ELI MANNING has more Super Bowl rings than his brother because he is a lesser quarterback.
Jim Kelly didn't win one ring in any of his four Super Bowl appearances because he was too damn good.
Jim Plunkett, Mark Rypien, Brad Johnson, Jeff Hostetler, Doug Williams and Trent Dilfer have more rings each than Dans Marino and Fouts, Fran Tarkenton and Sonny Jurgenson because they played on defensively dominant teams that more than offset any disadvantage on offense.
I point to these self-evident truths to reinforce yet another one. Peyton Manning will still be one of the greatest quarterbacks of all time (if not the greatest) after the Seattle Seahawks win Sunday's Super Bowl.
And they will win for the same reason Johnson and Dilfer are Super Bowl-winning quarterbacks and Kelly and Fouts - Hall of Famers - are not. Because this time of year, in games played indoors and out, under sun and in the cold, I like the outstanding defensive team over the outstanding offensive one. Any and every time.
Peyton Manning was paid $17.5 million this season. Russell Wilson earned about $700,000. That's a lot of extra cash to spend on upgrades, and Seattle used it to land free-agent defensive ends Cliff Avril and Michael Bennett. Avril forced five fumbles and had eight sacks during the regular season. Bennett led the team with 8 1/2 sacks. Both have been incessant pests this postseason.
This is the third time in Super Bowl history the league's top offense has faced the league's top defense. Guess which one is 2-0? Dominant defenses not only make extraordinary offenses seem ordinary. They often enable their ordinary offenses to perform extraordinarily.
Doug Williams, who became the Redskins' starting quarterback five games into the 1987 season, threw for four touchdowns in one quarter of Super Bowl XXII - a quarter in which his defense picked off John Elway twice. The underdog Redskins won the game, 42-10.
Also a backup until injury promoted him, Jeff Hostetler completed 20 of 32 passes for 222 yards, with one touchdown and no interceptions in Super Bowl XXV, beating Kelly and the Buffalo Bills when Scott Norwood missed a field goal in the final seconds.

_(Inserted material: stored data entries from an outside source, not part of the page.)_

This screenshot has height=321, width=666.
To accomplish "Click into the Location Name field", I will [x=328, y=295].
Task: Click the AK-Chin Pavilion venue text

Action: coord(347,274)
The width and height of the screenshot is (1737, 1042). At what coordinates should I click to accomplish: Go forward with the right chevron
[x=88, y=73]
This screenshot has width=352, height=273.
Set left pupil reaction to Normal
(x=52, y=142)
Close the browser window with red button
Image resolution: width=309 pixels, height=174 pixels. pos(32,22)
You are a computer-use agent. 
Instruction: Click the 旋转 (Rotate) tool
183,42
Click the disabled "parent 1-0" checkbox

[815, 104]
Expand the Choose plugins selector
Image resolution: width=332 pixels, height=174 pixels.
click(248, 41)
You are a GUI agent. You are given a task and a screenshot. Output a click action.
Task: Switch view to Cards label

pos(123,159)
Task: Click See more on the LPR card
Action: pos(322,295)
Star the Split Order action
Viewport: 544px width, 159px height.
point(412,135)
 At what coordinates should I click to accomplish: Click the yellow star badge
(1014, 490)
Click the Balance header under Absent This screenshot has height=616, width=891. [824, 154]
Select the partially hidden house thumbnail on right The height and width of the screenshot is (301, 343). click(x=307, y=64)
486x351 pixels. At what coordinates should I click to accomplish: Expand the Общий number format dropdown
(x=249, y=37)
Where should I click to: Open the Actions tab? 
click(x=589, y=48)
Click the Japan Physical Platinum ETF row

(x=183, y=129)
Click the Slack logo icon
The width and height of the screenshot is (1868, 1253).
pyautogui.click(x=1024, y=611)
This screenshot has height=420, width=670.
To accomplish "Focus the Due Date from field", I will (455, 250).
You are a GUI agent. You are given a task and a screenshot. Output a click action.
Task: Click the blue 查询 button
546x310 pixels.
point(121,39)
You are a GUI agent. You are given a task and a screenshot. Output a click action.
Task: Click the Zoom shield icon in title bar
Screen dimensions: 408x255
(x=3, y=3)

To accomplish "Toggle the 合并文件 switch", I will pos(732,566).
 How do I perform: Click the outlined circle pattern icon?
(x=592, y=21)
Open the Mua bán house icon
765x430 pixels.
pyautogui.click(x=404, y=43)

Kelly's heroes had scored 95 points in the two games preceding the game against the Giants, but New York's defense allowed the Bills offense only 19:27 of playing time.
Twenty minutes, and who knows?
You'll find a similar story line for Dilfer, and for Johnson.
Beyond Manning, there is not a matchup that favors Denver's offense over Seattle's suffocating defense. The Seahawks' seven-man defensive-front rotation should repeatedly pressure Manning with little blitz help. Remember the Giants the second time they faced the high-octane Patriots in Super Bowl XLII? Remember how often they rushed, bumped or sacked Tom Brady in that game?
Brady's offense, a machine that season, had the ball for a little less than 23 minutes.
I see something like that happening to Manning on Sunday.
If it doesn't, well there's another clue in that ongoing Brady vs. Peyton debate. Because Seattle's front group might be even more talented than that Giants group was.
So run the ball, right? Even if Knowshon Moreno's ribs don't restrict, inhibit or eliminate him, this thought isn't any more promising. San Francisco's Frank Gore ran for 110 yards on 17 carries in a 19-17 victory over Seattle late in the regular season, but 51 of it came on a late scamper that allowed for the winning field goal. In the NFC Championship Game 2 weeks ago, Gore gained 14 yards on 11 carries and broke a finger somewhere along the line.
No, if Peyton is going to win this thing, it will be with the same strategy his Colts used in their loss to the New Orleans Saints in Super Bowl XLIV. Manning threw 45 times in that game, amassed more passing yards (333) than he had in his MVP performance against the Chicago Bears in Super Bowl XLI, and might be 2-0 in this game if not for one ill-advised throw late in the game that Tracy Porter took to the house, sealing the Saints' 31-17 victory.
Only two safeties - Miami's Jake Scott in Super Bowl VII and Tampa Bay's Dexter Jackson in Super Bowl XXXVII - won game's MVP award. Still, Moreno's potential limitations, Seattle's in-your-face pass coverage and Manning's cat-and-mouse confidence present a scenario for either Earl Thomas or Kam Chancellor to have a trophy-winning day.
Or Richard Sherman. Or maybe they give it to the entire defensive line. If this goes the way I think it will, maybe the Seahawks just copy the Giants' keep-away format and pound Denver's suspect run defense with Marshawn Lynch each time they get the ball, and the recalcitrant back holds up that trophy at the end.
I just can't see Manning doing that.
Not because he isn't great.
But rather, at least in part, because he is.